How I Got Interested in Psychodrama
I would not call myself an expert in Psychodrama. However, I have spent the last 5 years exploring the topic, the last 3 towards certification. I have invested roughly 500 hours in studying and practicing psychodrama professionally.
My First Psychodrama Experience
My then partner shared that some of her therapist friends had joined a psychodrama group and it was changing the way they understood therapy. It was helping them connect to their feelings and drop into their hearts in new and radical ways.
This got my attention.
I had felt stuck emotionally for years, experiencing a super drought of tears lasting multiple decades. So, in short order, I got a referral for a psychodrama therapist.
I remember my first session vividly. My new therapist and I chatted for a few minutes and then he took me directly into some empty chair work.
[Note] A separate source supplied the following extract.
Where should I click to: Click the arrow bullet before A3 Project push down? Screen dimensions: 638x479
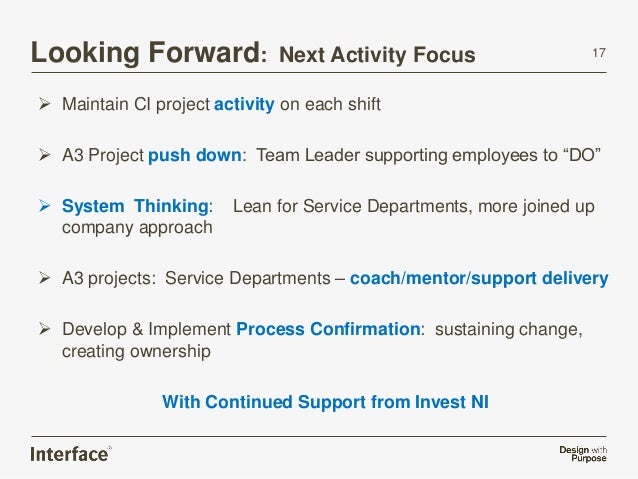point(44,155)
Before I knew what was happening, I was saying what I’d never been able to say to someone important in my life.
From the outside it looked like I was talking to an empty chair, on the inside it felt like I was finding my voice for the first time. This connected my thoughts to my feelings and unlocked a vault deep inside for which I thought I had lost the key.
As the tears flowed down my face, I turned to my therapist and asked him: “What did you do to me?!?!”
In 20 minutes my new psychodrama therapist helped me find what my previous therapist and I had been unable to recover in 2 years of searching.
My previous therapist had been an important guide at a critical turning point in my life, when I started therapy school. He helped me understand and process my anger and quit smoking.
Yet, my biggest personal therapeutic break throughs have always come through psychodrama therapy. It has helped me find the lock boxes inside that I didn’t even know I had buried years before, and could never find with traditional talk therapy. Today I do a mixture of talk and experiential therapy. They both serve their own unique purposes in my healing, but psychodrama is the modality that has helped me work through the biggest blocks that stood in the way of the life I want.
My Goal Over the Next 1.5 Years
I am working towards earning my first level of certification in psychodrama, which is an extensive process that takes an average of 5-7 years—I’m getting close. Earning all three levels takes 10+ years for most people:
Certified Practitioner (CP) is the first level and requires 780 clinical training hours
Practitioner Associate Trainer (PAT) takes at least another 3 years and an additional 160 hours of clinical training
Teacher Educator Practitioner (TEP) is the top level at which you can train other professionals in psychodrama
Because this modality has been transformational in my personal journey of growth and self-understanding, it’s become my dream to use this powerful tool to help others find their path to healing.